VIAGENS NA MINHA TERRA
por Eugénio
Lisboa
“Quando eu era novo, mesmo muito novo, e vivia na
periferia da cidade de Lourenço Marques, bem encostado à fronteira com a cidade
do caniço (aquilo era África pobre por todos os lados), pus-me a ler o
Herculano todo, muito solene e, como diria o Sena, todo fardado de bronze e de
seriedade. Não havia, ali, lugar para gracinhas. Palavra que gostei, sobretudo,
dos amores proibidos do Eurico com a Hermengarda. Mas o Bobo também mexeu muito
comigo. E, depois, aquilo punha-me a milhas da Estrada do Zixaxa, rua pobretana,
onde eu sonhava com outros mundos. Aquela África era descomunal e tinha ali, à
mão de semear, o Índico, que eu não trocava por nenhum outro. Mas o Herculano
mudava-me de lugar e de época, de uma maneira quase truculenta e eu ficava para
ali a sonhar com idades médias e vestimentas sumptuárias. E o estrugir de
ferros em batalhas bem mais catitas do que as actuais. Em suma, o Herculano
encheu-me o saco e deixou-me a pensar: “O que poderá haver depois disto?” Eu,
deprimido, achava que não ia haver mais nada. Mas havia: o Garrett. Comecei
logo pelo melhor dele, as VIAGENS NA MINHA TERRA, numa edição pior que pífia,
que andava por ali, esquecida e enxovalhada, numa estante do meu pai. Pus-me a
ler aquilo, um pouco aparvalhado, porque além de o livro não ter nada que ver
com o Herculano, também não era carne nem peixe. Era uma mistura de viagens com
uma história de amor, numa coisa que não era escrever: aquilo era uma conversa
pegada e desataviada com o leitor, que, de quando em quando, se interrompia,
para nos dar notícias dos amores da Joaninha dos Olhos Verdes. Mesmo estas
notícias eram dadas em tom de tu cá, tu lá com o leitor, de forma muito
diferente do que acontecia nos severos romances do Herculano. Amor, sim, mas
sem estardalhaço. Mais ao nosso nível, cheio de ternurinha trágica, inquietante
que baste, mas sem gótico pelo meio. Acabávamos por nos ajeitar àquilo e a
considerar o Garrett um cicerone viável e mesmo amigo. Um compincha, embora
cheio de talento. Saía-se daquela leitura convencido de que a literatura também
podia ser uma conversa desenfastiada, que se saboreia como um copo de água
fresca, num dia quente de verão. As VIAGENS, em suma, desarrumaram-me no melhor
sentido dessa palavra. E comecei, desde então, a perceber que, na literatura,
era como dizem que é no céu: havia lá muitas moradas, todas diferentes umas das
outras. Fiquei, para sempre, vacinado contra dogmas e normas! A literatura não
é apenas isto ou apenas aquilo. Tem muitos rostos diferentes, procura sempre
caminhos novos, sem precisar de deitar fora os antigos. Aqueles que acham que
ser moderno é isto e não aquilo e estão dispostos a ser modernos fazendo isto e
não aquilo, estarão preocupados com muita coisa, mas não com poesia, porque nem
poetas são. Falta-lhes mundo, abertura, grandeza de alma e falta-lhes saber que
a poesia gosta de explorar territórios diferentes, com utensílios diferentes e
constrições de natureza vária. Os que estão muito preocupados com serem muito
modernos, não são, afinal, nem modernos nem antigos, porque não são poetas.

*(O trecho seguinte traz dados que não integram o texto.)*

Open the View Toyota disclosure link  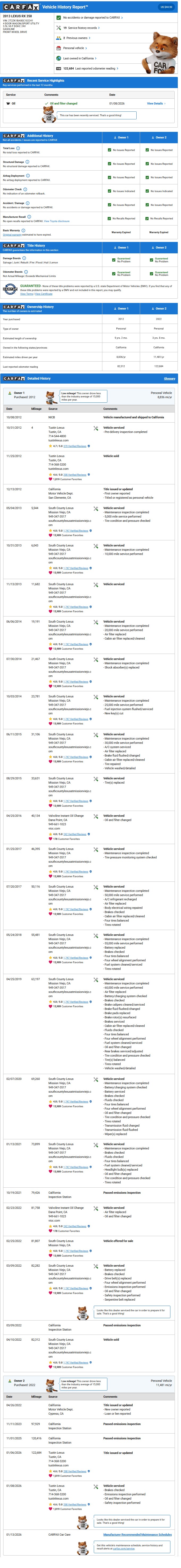[57, 221]
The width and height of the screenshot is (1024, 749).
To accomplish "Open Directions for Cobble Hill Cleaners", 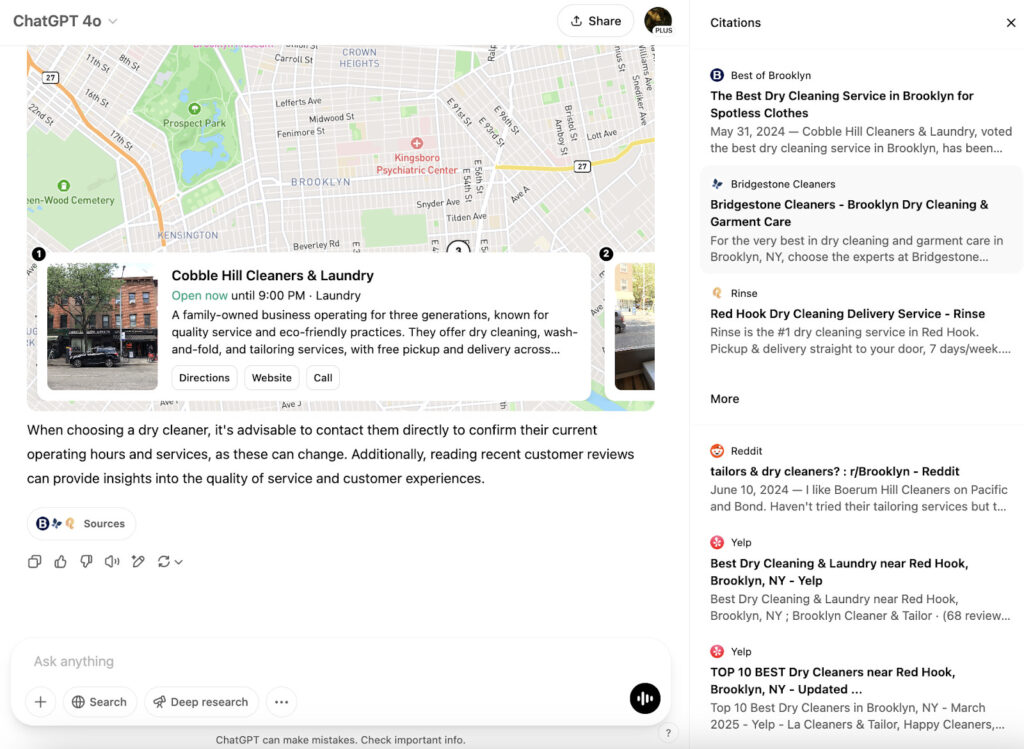I will click(204, 378).
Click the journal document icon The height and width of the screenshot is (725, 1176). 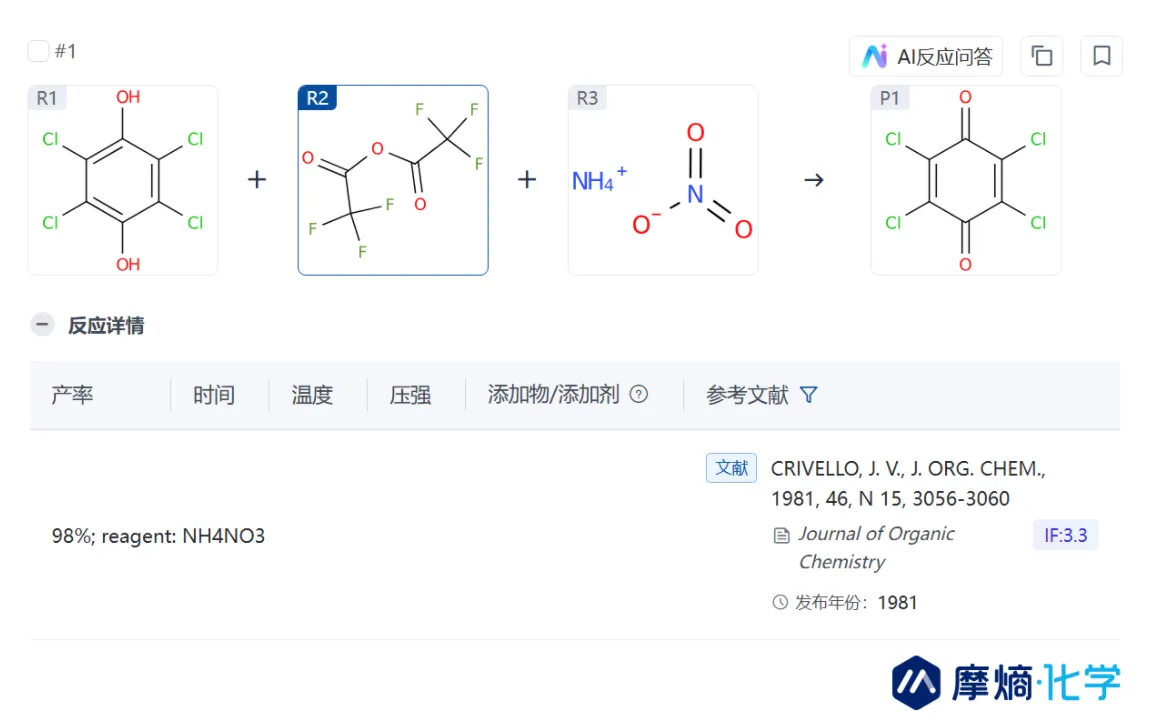click(782, 535)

Camões é hoje um grande poeta moderno, porque é poeta. Castilho nem antigo é,
por não ser poeta, mas apenas um árido e astuto versejador. A modernidade não
se consegue com protocolos fabricados em tertúlias. A modernidade é uma
espantosa energia interior que torna o escritor actual, em seja que época for.
Garrett é muito mais moderno do que a grande maioria dos escritores que andam
por aí à procura da modernidade onde ela não habita. Parafraseando Wilde, eu
concluiria, dizendo que há duas maneiras de se não ser poeta moderno: uma é não
ser mesmo, a outra é ser Ernesto de Mello e Castro.”